SINGAPORE, March 18 (Reuters) - After a frantic week that sent crude oil freight rates to record highs amid a bookings bonanza to ship Saudi oil to the world, rates are now easing as charterers balk at the nosebleed charges and await Saudi volume plans for April, shipping sources said.
At least five very large crude oil carrier (VLCC) provisional charters failed this week along with another five for Suezmax tankers, most of which were related to Saudi crude oil loadings, ship broker sources said.
“The markets have softened this week and the market is waiting to see what the April stems will hold,” said Ashok Sharma, managing director of shipbroker BRS Baxi in Singapore, referring to Saudi’s oil exports programme.
A surge in demand to ship the flood of crude oil unleashed by Saudi Arabia and its Organization of Petroleum Exporting Countries (OPEC) peers sent freight rates surging last week.
Saudi’s National Shipping firm, Bahri, snatched up dozens of tankers mostly for late-March crude oil loadings.
Last week Bahri booked the Sea Splendor VLCC tanker for over $350,000 per day to ship Saudi crude oil to the U.S. Gulf, a possible record for that route, according to ship broker data.
Rates along that route have since eased to about $270,000, or roughly $13 per barrel of oil shipped, according to the latest ship broking data on Tuesday, but remain well above average.
“If the Saudis export the numbers they are promising to again in April, then all bets are off and freight rates will continue to rise,” said Sharma.
After the collapse of OPEC’s supply cut agreement with Russia, Saudi Arabia, the world’s top oil exporter, said it planned to raise crude oil supply to 12.3 million barrels per day (bpd) in April.

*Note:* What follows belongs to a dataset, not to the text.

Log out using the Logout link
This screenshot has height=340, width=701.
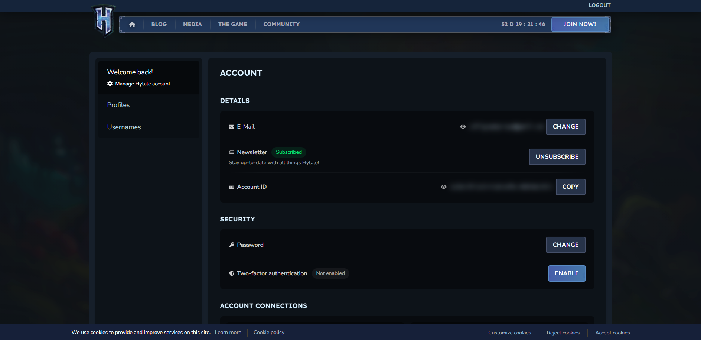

The following month, it plans to export more than 10 million bpd.
While some ships have already been booked for early April Saudi loadings, these have mainly been on an anticipatory basis, ship brokers said.
“It’s not over yet. We have to wait and see what happens in April,” said Sharma.

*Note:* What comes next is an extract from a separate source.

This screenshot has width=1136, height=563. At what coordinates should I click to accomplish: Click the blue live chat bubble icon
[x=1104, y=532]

The soaring tanker rates are eroding refiners’ appetite for cheap crude oil.
“High freight killed the (refining) margins,” said a source at a North Asian refiner, with the costs negating savings made from the Saudi crude oil price cuts.
“From a delivered perspective crude is still very expensive,” said another source, adding that freight costs now account for almost a third of the crude oil’s overall costs.
Crumbling demand for refined fuels as the coronavirus pandemic sweeps across the world has also pressured refining margins, forcing processors to slow output and contemplate extensive maintenance.